How to handle regressions

mmeeks · October 11, 2014, 5:26pm

Hi there,

Setting up an entire automated build/test environment is simply way
beyond my capability. The best I can do is download installable builds
and simply test them by using them.

Sounds good that's why we have daily (and sometimes hourly)
snapshots of master - our latest development version available: to make
it easy for people to chase the latest features & help developers with
QA as they implement features.

Meaning - a developer should be responsible for the code they write,
including fixing bugs when they are found *without* resorting to
"'patches welcome' or 'pay someone to fix it'"

So the "when they are found" bit is of course the key =) No-one intends
to introduce new bugs (well, ok some people argue that a new feature is
a bug but this is fairly rare). They happen as an accidental side-effect
of feature development, and/or fixing other bugs - which can often be
entirely un-related and somewhere completely different.

However the cost of a fix - in developer time goes dramatically up the
longer that it takes for the bug report to come in.
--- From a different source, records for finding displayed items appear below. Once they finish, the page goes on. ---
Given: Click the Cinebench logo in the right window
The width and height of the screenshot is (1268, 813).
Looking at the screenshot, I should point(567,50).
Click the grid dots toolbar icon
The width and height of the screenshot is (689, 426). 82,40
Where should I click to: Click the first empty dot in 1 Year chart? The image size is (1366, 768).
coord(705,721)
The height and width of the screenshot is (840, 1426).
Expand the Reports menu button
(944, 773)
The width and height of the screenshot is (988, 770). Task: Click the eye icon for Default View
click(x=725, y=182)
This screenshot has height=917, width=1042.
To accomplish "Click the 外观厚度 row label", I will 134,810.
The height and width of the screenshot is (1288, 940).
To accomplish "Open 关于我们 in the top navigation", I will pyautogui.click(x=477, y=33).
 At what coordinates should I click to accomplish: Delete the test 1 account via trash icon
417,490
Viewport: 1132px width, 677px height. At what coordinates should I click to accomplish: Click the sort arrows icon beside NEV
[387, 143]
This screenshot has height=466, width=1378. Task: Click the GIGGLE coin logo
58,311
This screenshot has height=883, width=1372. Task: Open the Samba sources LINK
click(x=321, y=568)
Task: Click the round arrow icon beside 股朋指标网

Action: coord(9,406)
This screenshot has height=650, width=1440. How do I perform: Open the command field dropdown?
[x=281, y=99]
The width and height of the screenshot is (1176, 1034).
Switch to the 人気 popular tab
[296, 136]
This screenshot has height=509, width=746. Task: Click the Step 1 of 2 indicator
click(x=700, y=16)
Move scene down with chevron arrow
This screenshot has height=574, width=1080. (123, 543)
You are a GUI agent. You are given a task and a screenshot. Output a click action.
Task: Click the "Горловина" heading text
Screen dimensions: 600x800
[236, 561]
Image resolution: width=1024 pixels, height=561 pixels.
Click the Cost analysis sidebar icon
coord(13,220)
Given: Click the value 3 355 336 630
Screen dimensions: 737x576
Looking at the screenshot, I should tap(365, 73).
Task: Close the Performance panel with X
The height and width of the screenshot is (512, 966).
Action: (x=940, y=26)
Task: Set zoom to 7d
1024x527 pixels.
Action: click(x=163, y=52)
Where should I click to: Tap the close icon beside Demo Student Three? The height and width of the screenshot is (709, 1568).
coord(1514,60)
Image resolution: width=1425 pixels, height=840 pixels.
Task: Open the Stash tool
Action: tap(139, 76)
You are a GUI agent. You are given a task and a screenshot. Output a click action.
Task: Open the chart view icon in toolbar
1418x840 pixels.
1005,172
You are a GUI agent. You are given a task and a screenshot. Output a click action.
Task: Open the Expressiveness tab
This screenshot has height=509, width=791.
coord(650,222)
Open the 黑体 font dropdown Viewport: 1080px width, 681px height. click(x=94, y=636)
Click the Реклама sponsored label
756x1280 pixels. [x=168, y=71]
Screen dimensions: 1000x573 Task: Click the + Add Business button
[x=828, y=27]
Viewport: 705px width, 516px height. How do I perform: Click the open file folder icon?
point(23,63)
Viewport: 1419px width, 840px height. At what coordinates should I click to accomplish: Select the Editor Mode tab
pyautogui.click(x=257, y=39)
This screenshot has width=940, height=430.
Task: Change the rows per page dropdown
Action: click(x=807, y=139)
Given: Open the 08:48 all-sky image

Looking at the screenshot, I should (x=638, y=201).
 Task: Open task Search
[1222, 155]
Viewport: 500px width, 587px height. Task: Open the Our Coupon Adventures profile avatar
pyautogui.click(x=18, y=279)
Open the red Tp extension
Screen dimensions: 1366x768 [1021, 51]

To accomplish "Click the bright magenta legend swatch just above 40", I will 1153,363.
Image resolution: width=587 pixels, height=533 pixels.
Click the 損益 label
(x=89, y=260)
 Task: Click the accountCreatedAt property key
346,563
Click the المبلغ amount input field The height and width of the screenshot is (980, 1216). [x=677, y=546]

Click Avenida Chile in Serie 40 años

I know some QA /
development guys who work in a quite tight loop together as a new
feature lands and is polished: that is -by-far- the most effective way
to provide feedback. A bug a year later far more expensive to fix.

Failing that, we provide great tools to try to close the gap between:
"it broke" and "who is responsible / interested ?" - which is 'bibisect'
- which allows you to go back and run historic versions to find out at
what point (and almost 'by whom') the issue was introduced. Most
developers when you have bibisected, and CC'd them to point at the patch
feel responsible and jump in to fix the bug.

Of course - some reports (and I assume it's not you doing this) at this
point (if you're lucky - often this happens when they find a bug at
all get a sense of outrage & entitlement and start shouting at the
embarrassed developer, demanding their work is reverted, demanding
processes to stop XYZ committing ABC until they (personally) are happy
etc. this piece of the puzzle tends to have a predictably
counter-productive outcome =) It is worth working hard to not
(accidentally) look like that interaction.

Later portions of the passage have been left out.